Multifocal enhancing brain lesions in immunocompetent patients have broad causes including infectious, inflammatory and neoplastic processes that may overlap clinically and radiographically. Key infectious etiologies include neurocysticercosis, tuberculous meningoencephalitis, and toxoplasmosis. These are especially important to consider in individuals from regions where such infections are common. Although rare in healthy hosts, Toxoplasma gondii can cause necrotizing encephalitis with hemorrhage and severe intracranial pressure elevation. We report a case of rapidly progressive, fatal encephalitis due to this organism.

A 21-year-old man from rural Guatemala with no prior medical history presented with two months of progressive headaches, confusion, behavioral changes, and 20–30 lb weight loss. Two weeks prior, he developed staring spells and poor appetite. On presentation, he was disoriented and agitated. Examination revealed encephalopathy without focal deficits. CT showed multifocal cortical hypodensities and MRI demonstrated multiple bilateral enhancing cortical and subcortical lesions with vasogenic edema, concerning for infectious or metastatic etiologies. CSF analysis revealed WBC 179/µL (mixed cells), protein <6 mg/dL, and glucose 53 mg/dL. Extensive infectious workup including HIV, fungal, tuberculosis and meningoencephalitis PCR was negative. Empiric therapy for neurocysticercosis with empiric levetiracetam was initiated.

Within four days, he developed worsening encephalopathy and fever requiring intubation and subsequently developed fixed dilated pupils with an ICP >90 mm Hg. Repeat MRI showed numerous bilateral hemorrhagic enhancing lesions with mass effect. Despite maximal ICP management, neurological function deteriorated and he was declared brain dead. Brain biopsy revealed acute and chronic cerebritis with T. gondii bradyzoites, confirming fulminant cerebral toxoplasmosis.

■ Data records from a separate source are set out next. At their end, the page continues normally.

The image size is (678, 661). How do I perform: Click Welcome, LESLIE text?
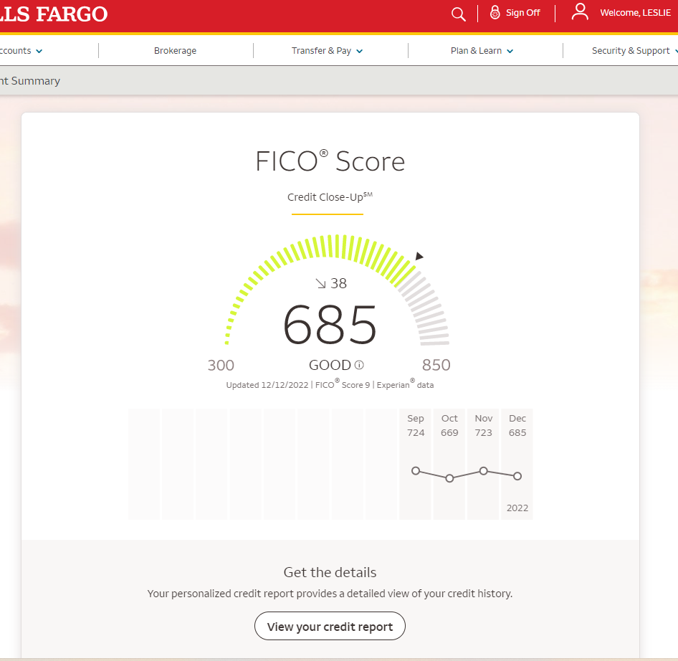635,13
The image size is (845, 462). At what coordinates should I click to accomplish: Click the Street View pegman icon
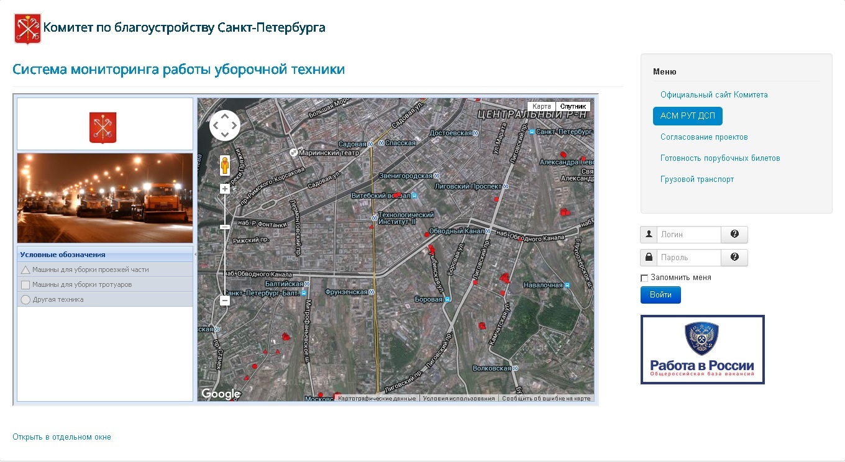[x=224, y=166]
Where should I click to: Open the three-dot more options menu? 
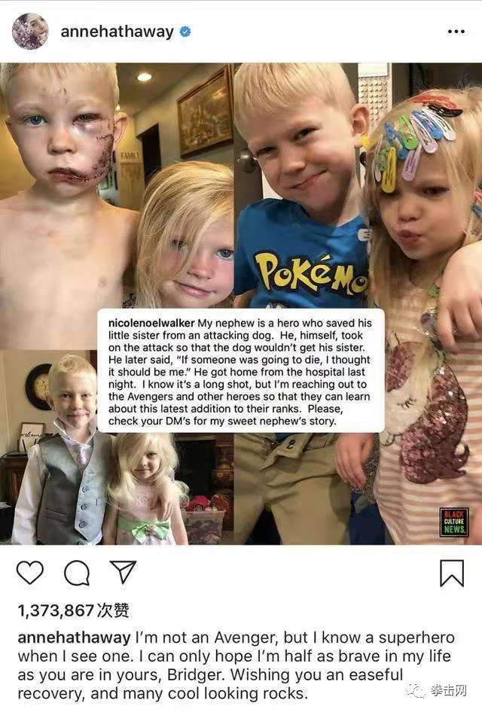456,32
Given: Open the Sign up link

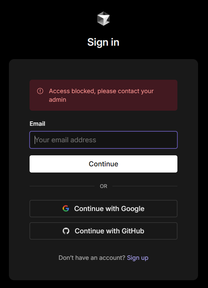Looking at the screenshot, I should click(x=138, y=258).
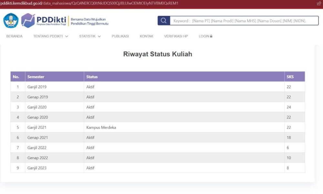Go to the KONTAK page
Screen dimensions: 323x194
(x=146, y=36)
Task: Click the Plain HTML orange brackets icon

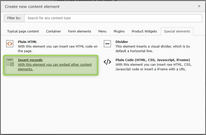Action: tap(10, 44)
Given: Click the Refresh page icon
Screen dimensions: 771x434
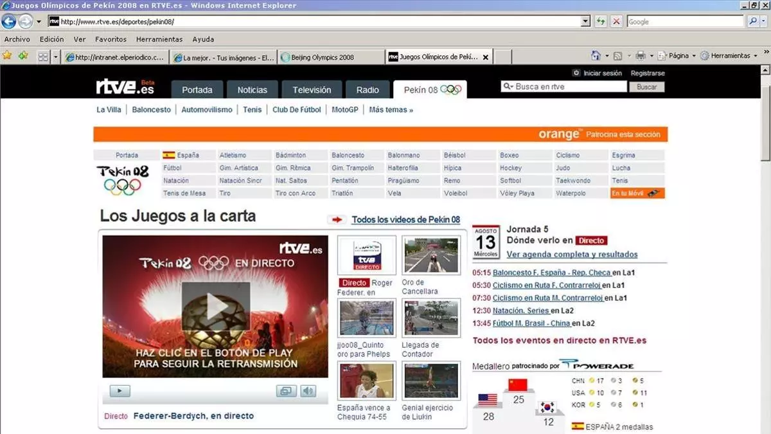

This case shows the difficulty of diagnosing multifocal brain lesions in healthy patients from endemic areas. Although treatment initially targeted neurocysticercosis, the patient’s rapid decline and severe ICP crisis suggested a more aggressive cause. Cerebral toxoplasmosis, though rare in immunocompetent individuals, should be considered when standard therapies fail.